And how was the Saviour received? Was his appearance welcomed by the grateful hosannahs of the sons of men? Was he worshipped and adored as “God manifest in the flesh?” Was he hailed as the deliverer of mankind from the cruel thraldom of Satan? Or, at all events, did not the chosen people of God recognize in him their long expected king and prophet; and when they heard of his birth, did they not, like the Eastern Magi, hasten to present their offerings as the tribute of their homage? O no! He came to his own, but his own received him not; he was despised and rejected of men—a man of sorrows, and acquainted with grief. Here then we may see portrayed in living characters the wickedness of the human heart, and how it is led captive by the Prince of Darkness. Had the Son of God occupied a palace—had he, like Solomon, been surrounded with worldly pomp and grandeur—had he employed that power by which he controls the universe in the exaltation of his friends, and the destruction of his enemies, he would have been admired and caressed. But he was meek and lowly; he not only assumed our nature, but was among men as one that serveth (Luke 22:27). He thus pathetically describes his situation in a world which he had called into existence: “The foxes have holes, and the birds of the air have nests; but the Son of man hath not where to lay his head” (Matt. 8:20). He never courted the approbation of the world, but testified of it that its works were evil. He came for the purpose of delivering his people from the destruction to which, in consequence of sin, it is irreversibly doomed, and he poured contempt on all that it bestows on its votaries. He consequently appeared in the eyes of those who were blinded by the god of this world, as having no form nor comeliness; but in the midst of his humiliation, the moral splendour with which he was invested totally eclipsed all that is esteemed among men.
Nothing could more strongly mark the opposition of heaven and earth, than the birth, the life, and death of Jesus. His mother could find no room in the inn, his birth-place was a stable, and his cradle a manger. Here he lay in our world, unnoticed and unknown, while a multitude of the heavenly host celebrated his praise, and united in the rapturous song to which his nativity gave rise, “Glory to God in the highest, and on earth peace, good will toward men” (Luke 2:14).

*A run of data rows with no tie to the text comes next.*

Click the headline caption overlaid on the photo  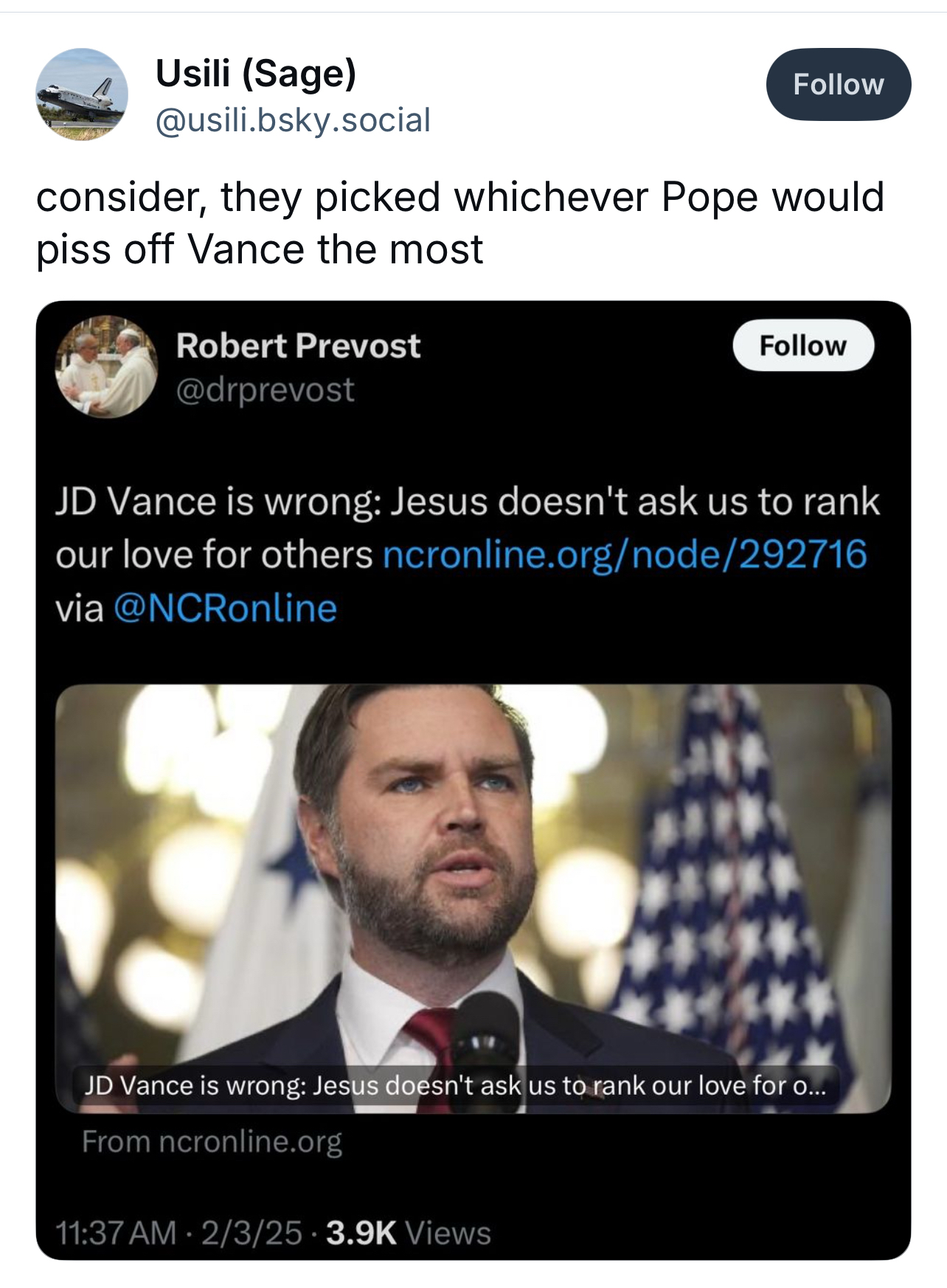(454, 1086)
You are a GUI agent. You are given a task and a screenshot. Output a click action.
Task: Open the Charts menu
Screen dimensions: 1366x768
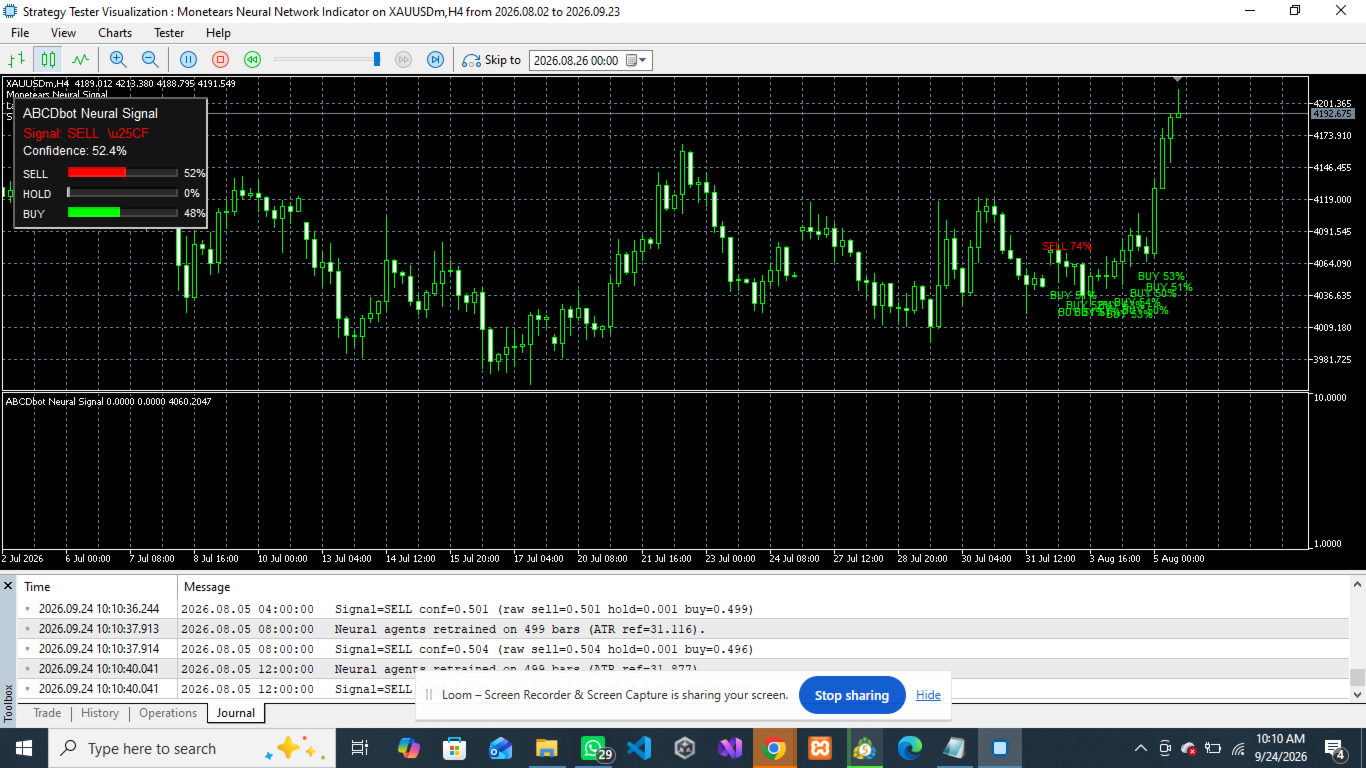tap(115, 33)
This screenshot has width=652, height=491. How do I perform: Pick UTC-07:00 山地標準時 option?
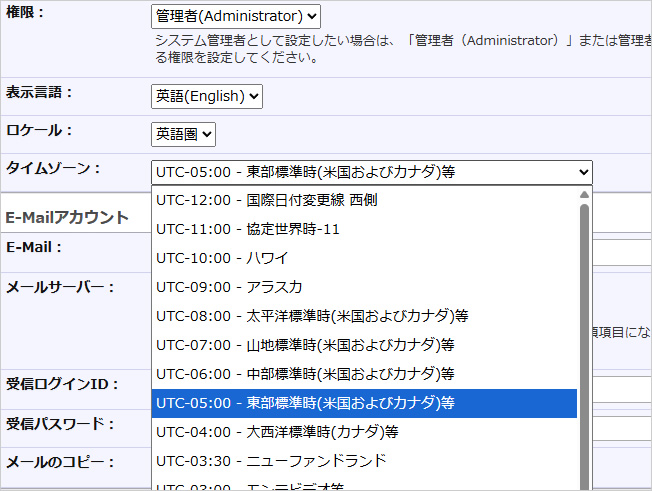click(x=364, y=345)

When he came to be baptized, his presence attracted no attention; there was no external pomp to distinguish him from the surrounding multitude; but his Father’s eye was upon him—and while the Holy Spirit descended in a bodily shape, and rested on him, the voice of the Almighty proclaimed him to be his only-begotten Son, in whom he delighted.—With wicked hands men nailed him to the cross. Stripped of his garments, and numbered with the transgressors, the Saviour was exposed to the gaze of the people: but the sun withdrew his light, and a veil of supernatural darkness shrouded the agonizing sufferer.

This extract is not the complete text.